**Task objective**
Take the part of the material that opens with the line containing "Open the coin stack bet settings" and closes with the line containing "Click the step", and rename "icon" to "symbol" throughout it. Return only those lines, with everything else unchanged.

**Recorded data**
________________
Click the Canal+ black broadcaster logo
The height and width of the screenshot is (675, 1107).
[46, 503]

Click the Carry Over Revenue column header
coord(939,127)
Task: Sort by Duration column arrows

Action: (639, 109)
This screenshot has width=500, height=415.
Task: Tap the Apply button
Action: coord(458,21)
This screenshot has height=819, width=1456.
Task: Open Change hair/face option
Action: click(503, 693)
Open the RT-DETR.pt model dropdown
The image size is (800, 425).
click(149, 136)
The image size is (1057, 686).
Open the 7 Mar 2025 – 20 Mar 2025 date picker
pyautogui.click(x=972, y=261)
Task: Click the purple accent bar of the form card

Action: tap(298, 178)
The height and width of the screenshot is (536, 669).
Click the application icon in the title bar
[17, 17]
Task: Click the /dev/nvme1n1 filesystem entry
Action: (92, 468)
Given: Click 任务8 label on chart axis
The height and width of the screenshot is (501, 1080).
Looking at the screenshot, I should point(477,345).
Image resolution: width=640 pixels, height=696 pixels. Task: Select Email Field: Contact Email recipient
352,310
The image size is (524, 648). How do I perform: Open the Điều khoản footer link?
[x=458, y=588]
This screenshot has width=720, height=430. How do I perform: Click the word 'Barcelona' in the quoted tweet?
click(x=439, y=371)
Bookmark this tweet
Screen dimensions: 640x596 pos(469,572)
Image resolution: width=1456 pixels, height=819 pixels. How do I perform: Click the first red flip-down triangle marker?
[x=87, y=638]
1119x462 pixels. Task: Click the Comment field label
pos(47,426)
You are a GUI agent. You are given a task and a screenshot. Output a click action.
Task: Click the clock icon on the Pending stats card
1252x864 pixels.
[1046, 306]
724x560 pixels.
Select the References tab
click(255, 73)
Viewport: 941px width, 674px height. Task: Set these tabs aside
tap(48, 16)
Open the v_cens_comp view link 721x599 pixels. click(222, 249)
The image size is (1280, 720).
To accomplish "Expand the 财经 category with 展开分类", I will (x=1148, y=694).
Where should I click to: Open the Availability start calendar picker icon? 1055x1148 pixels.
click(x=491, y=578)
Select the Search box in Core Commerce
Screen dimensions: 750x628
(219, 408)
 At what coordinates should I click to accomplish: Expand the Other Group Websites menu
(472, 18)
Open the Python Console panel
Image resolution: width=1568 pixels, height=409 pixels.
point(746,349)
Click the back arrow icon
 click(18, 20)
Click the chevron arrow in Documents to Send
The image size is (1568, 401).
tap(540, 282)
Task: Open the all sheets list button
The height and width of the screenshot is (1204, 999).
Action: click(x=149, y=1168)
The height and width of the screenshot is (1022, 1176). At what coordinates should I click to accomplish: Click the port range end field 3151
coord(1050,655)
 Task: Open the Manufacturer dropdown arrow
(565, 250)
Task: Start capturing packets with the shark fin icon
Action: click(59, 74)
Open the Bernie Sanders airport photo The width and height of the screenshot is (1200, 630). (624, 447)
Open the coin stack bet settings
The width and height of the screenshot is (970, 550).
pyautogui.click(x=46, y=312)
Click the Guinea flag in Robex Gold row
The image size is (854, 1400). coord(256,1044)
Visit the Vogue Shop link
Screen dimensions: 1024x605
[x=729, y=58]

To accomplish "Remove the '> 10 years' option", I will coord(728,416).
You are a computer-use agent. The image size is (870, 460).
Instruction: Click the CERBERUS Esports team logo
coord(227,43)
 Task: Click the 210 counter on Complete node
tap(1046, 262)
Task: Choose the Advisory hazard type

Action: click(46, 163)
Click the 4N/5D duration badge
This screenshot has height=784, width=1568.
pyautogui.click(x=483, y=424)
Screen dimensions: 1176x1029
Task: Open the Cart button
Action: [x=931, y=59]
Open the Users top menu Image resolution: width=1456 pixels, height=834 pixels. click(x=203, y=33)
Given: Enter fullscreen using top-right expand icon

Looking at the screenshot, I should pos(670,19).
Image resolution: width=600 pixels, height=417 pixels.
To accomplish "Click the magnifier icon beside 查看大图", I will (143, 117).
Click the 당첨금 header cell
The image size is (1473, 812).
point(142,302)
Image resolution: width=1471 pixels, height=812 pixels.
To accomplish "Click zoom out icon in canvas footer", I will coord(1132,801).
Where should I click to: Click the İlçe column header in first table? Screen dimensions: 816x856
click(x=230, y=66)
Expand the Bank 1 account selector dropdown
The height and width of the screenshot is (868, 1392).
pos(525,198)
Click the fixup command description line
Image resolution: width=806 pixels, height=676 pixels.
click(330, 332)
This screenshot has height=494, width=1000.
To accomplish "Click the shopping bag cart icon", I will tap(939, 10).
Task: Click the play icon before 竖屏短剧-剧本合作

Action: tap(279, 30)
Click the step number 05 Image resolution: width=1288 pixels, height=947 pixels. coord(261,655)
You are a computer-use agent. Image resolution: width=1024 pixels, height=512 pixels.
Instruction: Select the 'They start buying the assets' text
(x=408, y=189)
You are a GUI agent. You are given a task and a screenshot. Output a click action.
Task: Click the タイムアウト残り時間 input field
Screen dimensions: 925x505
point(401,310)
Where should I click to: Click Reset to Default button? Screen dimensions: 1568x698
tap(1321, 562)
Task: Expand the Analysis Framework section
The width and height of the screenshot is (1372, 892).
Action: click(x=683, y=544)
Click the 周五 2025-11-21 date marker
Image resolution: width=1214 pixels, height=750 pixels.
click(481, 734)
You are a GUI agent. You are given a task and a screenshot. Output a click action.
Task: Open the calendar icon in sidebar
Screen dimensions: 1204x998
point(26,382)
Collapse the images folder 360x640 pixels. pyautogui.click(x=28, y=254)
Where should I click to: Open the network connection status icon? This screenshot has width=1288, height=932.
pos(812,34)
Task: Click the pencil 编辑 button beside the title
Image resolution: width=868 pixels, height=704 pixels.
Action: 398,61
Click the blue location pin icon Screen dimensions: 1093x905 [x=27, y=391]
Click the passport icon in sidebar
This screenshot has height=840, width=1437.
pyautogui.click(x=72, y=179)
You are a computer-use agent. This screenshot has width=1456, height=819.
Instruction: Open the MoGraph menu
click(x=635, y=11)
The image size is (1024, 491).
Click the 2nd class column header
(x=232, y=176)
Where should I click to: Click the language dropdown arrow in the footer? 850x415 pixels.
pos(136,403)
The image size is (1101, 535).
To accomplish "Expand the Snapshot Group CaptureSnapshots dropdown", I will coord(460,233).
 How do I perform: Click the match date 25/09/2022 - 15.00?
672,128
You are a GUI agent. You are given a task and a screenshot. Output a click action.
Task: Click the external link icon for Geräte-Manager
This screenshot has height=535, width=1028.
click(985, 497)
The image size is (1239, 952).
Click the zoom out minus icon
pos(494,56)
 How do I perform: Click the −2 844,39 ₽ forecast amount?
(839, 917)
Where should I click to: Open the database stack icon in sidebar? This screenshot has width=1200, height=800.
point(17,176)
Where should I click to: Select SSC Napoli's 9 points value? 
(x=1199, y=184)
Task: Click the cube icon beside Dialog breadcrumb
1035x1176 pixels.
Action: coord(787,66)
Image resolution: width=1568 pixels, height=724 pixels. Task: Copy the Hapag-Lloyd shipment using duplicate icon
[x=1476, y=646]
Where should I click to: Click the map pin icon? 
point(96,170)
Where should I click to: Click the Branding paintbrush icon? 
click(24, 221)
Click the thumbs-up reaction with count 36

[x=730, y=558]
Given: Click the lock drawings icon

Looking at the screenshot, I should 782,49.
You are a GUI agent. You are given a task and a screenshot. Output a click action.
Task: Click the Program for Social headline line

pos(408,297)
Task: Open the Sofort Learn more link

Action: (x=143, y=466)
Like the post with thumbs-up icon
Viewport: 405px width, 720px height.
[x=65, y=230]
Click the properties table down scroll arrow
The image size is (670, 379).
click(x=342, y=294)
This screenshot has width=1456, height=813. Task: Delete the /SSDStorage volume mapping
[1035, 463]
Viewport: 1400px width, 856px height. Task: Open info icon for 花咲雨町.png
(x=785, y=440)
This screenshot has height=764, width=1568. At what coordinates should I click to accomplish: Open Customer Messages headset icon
________________
**Result of the task**
Open the coin stack bet settings
The width and height of the screenshot is (970, 550).
pyautogui.click(x=46, y=312)
Click the Guinea flag in Robex Gold row
The image size is (854, 1400). coord(256,1044)
Visit the Vogue Shop link
Screen dimensions: 1024x605
[x=729, y=58]

To accomplish "Remove the '> 10 years' option", I will coord(728,416).
You are a computer-use agent. The image size is (870, 460).
Instruction: Click the CERBERUS Esports team logo
coord(227,43)
 Task: Click the 210 counter on Complete node
tap(1046, 262)
Task: Choose the Advisory hazard type

Action: click(46, 163)
Click the 4N/5D duration badge
This screenshot has height=784, width=1568.
pyautogui.click(x=483, y=424)
Screen dimensions: 1176x1029
Task: Open the Cart button
Action: [x=931, y=59]
Open the Users top menu Image resolution: width=1456 pixels, height=834 pixels. click(x=203, y=33)
Given: Enter fullscreen using top-right expand symbol

Looking at the screenshot, I should pos(670,19).
Image resolution: width=600 pixels, height=417 pixels.
To accomplish "Click the magnifier symbol beside 查看大图", I will (143, 117).
Click the 당첨금 header cell
The image size is (1473, 812).
point(142,302)
Image resolution: width=1471 pixels, height=812 pixels.
To accomplish "Click zoom out symbol in canvas footer", I will coord(1132,801).
Where should I click to: Click the İlçe column header in first table? Screen dimensions: 816x856
click(x=230, y=66)
Expand the Bank 1 account selector dropdown
The height and width of the screenshot is (868, 1392).
pos(525,198)
Click the fixup command description line
Image resolution: width=806 pixels, height=676 pixels.
click(330, 332)
This screenshot has height=494, width=1000.
To accomplish "Click the shopping bag cart symbol", I will tap(939, 10).
Task: Click the play symbol before 竖屏短剧-剧本合作

Action: tap(279, 30)
Click the step number 05 Image resolution: width=1288 pixels, height=947 pixels. coord(261,655)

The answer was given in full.